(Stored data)
----------------------------------------
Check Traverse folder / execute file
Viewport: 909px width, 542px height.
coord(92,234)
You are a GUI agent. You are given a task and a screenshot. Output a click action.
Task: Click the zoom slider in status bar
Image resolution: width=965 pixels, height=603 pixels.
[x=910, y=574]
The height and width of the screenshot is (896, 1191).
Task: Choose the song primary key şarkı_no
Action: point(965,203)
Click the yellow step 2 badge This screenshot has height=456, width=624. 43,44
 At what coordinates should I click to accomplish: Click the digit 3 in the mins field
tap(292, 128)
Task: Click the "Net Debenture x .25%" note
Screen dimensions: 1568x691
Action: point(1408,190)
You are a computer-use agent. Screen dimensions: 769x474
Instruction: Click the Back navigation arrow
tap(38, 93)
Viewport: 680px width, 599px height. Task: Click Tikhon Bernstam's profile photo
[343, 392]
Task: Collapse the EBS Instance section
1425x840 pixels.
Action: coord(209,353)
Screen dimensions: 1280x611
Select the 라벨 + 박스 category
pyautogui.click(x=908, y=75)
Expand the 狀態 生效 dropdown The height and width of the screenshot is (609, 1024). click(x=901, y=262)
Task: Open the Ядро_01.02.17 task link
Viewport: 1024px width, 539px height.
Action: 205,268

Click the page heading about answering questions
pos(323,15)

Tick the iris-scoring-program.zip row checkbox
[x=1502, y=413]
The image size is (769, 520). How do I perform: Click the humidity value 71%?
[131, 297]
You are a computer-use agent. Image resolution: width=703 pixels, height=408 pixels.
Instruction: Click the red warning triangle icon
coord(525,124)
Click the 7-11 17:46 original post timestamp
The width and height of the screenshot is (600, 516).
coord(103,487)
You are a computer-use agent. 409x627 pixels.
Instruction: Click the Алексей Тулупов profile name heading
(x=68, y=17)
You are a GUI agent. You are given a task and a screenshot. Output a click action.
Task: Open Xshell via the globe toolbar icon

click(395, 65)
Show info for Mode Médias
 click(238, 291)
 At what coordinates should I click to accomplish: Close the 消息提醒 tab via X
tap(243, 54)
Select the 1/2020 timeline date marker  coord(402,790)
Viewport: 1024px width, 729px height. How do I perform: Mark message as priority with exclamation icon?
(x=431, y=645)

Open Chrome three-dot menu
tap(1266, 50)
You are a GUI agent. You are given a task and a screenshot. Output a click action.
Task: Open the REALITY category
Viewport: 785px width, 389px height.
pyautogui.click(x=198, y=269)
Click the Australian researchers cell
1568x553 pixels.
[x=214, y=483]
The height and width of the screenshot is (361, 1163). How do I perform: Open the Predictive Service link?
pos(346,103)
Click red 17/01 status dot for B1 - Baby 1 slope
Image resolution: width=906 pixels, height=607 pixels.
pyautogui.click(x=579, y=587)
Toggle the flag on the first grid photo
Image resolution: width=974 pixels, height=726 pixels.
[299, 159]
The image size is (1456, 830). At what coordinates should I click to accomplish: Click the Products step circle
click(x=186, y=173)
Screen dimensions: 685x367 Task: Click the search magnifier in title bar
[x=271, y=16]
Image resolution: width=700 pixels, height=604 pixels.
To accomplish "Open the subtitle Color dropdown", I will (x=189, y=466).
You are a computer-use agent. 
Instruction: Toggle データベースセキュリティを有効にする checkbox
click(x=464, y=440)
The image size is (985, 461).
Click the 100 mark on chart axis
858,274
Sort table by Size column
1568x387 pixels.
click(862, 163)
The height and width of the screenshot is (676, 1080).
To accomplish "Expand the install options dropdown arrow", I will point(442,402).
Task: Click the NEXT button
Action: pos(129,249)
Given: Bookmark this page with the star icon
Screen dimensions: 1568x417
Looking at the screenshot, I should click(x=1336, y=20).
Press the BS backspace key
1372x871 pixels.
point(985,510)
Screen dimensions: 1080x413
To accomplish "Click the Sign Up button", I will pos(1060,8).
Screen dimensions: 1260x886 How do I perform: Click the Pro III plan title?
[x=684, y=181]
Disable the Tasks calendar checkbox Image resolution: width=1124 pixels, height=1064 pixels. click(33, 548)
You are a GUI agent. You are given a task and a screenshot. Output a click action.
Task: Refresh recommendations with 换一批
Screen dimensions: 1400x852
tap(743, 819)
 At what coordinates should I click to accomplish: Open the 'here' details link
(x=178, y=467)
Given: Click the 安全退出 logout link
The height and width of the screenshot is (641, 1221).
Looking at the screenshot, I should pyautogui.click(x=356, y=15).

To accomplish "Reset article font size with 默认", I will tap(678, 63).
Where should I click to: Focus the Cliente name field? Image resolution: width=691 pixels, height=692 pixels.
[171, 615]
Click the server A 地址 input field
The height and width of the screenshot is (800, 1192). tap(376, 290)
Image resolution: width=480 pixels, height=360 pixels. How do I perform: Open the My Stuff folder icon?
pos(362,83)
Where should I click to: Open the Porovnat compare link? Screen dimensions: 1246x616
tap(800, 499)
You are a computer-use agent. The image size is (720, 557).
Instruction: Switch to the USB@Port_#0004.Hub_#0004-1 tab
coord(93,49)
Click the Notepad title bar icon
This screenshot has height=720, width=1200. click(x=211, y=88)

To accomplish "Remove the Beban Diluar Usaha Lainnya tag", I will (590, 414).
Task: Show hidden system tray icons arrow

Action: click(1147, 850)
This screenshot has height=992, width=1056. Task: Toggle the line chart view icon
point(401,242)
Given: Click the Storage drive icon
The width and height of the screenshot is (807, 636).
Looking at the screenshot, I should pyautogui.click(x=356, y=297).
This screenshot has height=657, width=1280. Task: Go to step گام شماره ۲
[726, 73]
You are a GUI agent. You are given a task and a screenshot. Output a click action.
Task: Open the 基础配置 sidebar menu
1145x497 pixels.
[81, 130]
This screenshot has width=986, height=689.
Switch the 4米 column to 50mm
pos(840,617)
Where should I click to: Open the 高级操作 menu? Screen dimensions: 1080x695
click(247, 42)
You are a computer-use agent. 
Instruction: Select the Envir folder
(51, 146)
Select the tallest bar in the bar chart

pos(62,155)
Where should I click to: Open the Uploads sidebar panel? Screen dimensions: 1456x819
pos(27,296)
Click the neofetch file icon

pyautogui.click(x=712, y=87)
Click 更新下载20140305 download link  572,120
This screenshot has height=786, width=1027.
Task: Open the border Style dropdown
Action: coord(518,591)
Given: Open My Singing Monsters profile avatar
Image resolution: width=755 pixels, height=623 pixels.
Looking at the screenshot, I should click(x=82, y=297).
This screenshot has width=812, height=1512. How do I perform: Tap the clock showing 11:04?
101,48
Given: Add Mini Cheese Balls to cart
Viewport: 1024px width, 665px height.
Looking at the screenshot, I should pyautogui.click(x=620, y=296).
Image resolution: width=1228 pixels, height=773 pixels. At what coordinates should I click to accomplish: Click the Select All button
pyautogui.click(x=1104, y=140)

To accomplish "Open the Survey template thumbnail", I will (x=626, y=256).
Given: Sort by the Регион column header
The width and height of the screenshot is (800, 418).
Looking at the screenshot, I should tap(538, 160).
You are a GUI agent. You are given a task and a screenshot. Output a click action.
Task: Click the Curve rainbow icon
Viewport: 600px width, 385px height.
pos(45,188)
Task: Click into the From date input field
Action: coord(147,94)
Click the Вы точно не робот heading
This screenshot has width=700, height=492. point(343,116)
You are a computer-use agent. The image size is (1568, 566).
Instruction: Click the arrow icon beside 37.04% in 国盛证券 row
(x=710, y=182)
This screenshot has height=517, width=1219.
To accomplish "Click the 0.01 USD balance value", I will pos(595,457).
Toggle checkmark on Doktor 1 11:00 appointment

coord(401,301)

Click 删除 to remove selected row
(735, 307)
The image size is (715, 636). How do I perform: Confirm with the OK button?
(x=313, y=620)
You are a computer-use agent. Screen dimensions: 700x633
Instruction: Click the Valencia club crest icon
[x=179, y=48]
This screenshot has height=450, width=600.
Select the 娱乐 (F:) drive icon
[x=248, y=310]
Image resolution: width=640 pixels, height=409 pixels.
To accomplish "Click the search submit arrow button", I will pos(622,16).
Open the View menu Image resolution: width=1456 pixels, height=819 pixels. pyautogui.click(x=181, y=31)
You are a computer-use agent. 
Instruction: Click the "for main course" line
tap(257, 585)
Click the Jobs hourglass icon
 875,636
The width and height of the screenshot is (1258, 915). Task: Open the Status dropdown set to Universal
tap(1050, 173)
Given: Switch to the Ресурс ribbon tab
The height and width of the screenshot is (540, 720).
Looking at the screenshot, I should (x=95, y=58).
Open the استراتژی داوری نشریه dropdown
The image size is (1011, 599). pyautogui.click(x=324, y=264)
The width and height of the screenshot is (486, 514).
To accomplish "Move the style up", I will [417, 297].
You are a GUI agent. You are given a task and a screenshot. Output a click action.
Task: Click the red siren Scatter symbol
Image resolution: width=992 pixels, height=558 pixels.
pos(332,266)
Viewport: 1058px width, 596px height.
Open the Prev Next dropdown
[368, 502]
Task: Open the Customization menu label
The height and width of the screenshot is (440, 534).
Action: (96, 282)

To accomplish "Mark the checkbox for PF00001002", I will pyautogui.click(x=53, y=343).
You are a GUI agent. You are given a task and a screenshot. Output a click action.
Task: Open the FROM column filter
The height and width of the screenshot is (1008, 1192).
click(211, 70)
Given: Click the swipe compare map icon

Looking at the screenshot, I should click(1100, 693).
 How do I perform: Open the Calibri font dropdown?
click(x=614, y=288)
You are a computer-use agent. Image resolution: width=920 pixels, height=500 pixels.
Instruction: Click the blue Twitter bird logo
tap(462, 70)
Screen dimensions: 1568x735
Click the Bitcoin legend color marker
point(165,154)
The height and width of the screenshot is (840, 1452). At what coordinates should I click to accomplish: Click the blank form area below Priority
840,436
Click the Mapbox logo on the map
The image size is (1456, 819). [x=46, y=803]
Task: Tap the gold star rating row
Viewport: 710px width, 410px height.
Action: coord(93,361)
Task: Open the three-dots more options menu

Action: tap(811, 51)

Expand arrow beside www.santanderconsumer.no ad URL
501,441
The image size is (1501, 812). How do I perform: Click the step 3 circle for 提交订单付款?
----------------------------------------
• _ABOUT THIS TASK_:
Taking the entries above, write out exactly the lines starting with the line containing "This screenshot has width=812, height=1512." and going on through the line containing "Task: Click the Curve rainbow icon", both included, and nothing else.

• _EXERCISE OUTPUT_:
This screenshot has width=812, height=1512. How do I perform: Tap the clock showing 11:04?
101,48
Given: Add Mini Cheese Balls to cart
Viewport: 1024px width, 665px height.
Looking at the screenshot, I should pyautogui.click(x=620, y=296).
Image resolution: width=1228 pixels, height=773 pixels. At what coordinates should I click to accomplish: Click the Select All button
pyautogui.click(x=1104, y=140)

To accomplish "Open the Survey template thumbnail", I will (x=626, y=256).
Given: Sort by the Регион column header
The width and height of the screenshot is (800, 418).
Looking at the screenshot, I should tap(538, 160).
You are a GUI agent. You are given a task and a screenshot. Output a click action.
Task: Click the Curve rainbow icon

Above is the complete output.